Mr. NELLIS. In 1969 when I was counsel to the Pepper committee, we found Talwin dependence in California. And I contacted Winthrop Laboratories at that time, and I told them that I had been to a hospital in Sacramento where the doctor told me that one of his patients had become dependent, addicted, to Talwin.
That matter was pooh-poohed. It was set aside. No one paid any attention to it. It is in our record of the Pepper hearings.
Dr. SPEIR. It was in the late 1960's that the first reports of dependency did begin to come in.

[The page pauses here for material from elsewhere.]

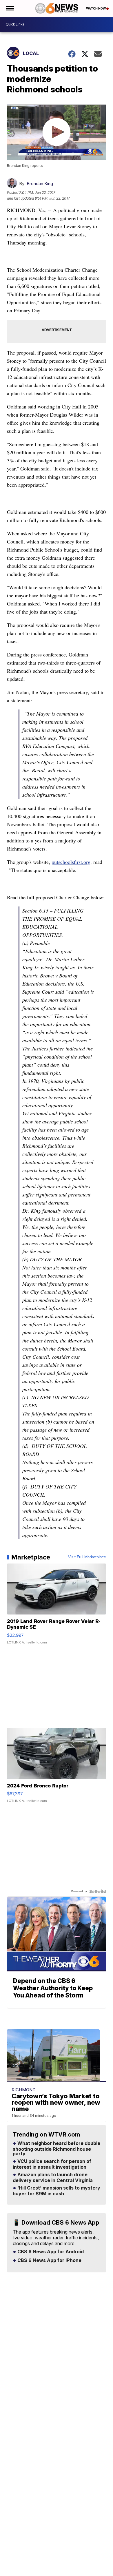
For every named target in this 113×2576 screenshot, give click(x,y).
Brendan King (40, 183)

Mr. NELLIS. What I am trying to find out is why that wasn't found out at the initial trials.
Dr. SPEIR. Because the clinical trials involved, my understanding, about 12,000 patients. After it was released onto the market, there were not thousands or tens of thousands but hundreds of thousands of patients who were given this drug. So the very small potential it had for abuse began to become apparent. There are people who abuse Pentazocine.
Mr. NELLIS. You are saying there wasn't a large enough quantity of people during the clinical trials to show the dependence ?
Dr. SPEIR. I think that is one element. The other element, I am sure, Mr. Nellis, is that clinical trials are very carefully supervised by the investigators.
Mr. NELLIS. Are these investigators paid by the company that is seeking the information from the clinical trials?
Dr. SPEIR. Some of them. The drug is certainly supplied to them. They are not paid in the sense, I believe, that you are asking the question.
Mr. MURPHY. Doctor, you say that you tested this clinically before you released the drug on the market?
Dr. SPEIR. This is required by the FDA.
Mr. MURPHY. I understand that. But is there any continuity to that testing, as you say this was about in 1966, the early 1960's!
Dr. SPEIR. Yes, sir.
Dr. SPEIR. It was apparent by the late 1960's and early 1970's that there was an abuse potential.
Mr. MURPHY. What does your company do? Does it keep testing, monitoring the drug ?
Dr. SPEIR. I am going to address myself to that.
Mr. MURPHY. I didn't mean to interrupt you. Go ahead. Continue with your statement.
Dr. SPEIR. A third pertinent study that I would like to point out to you was done here in Chicago in the early 1970's. The question came up, maybe it is not a problem in the laboratory or these very closely supervised hospital situations, but what happens if you have narcotics addicts who are given access to Pentazocine?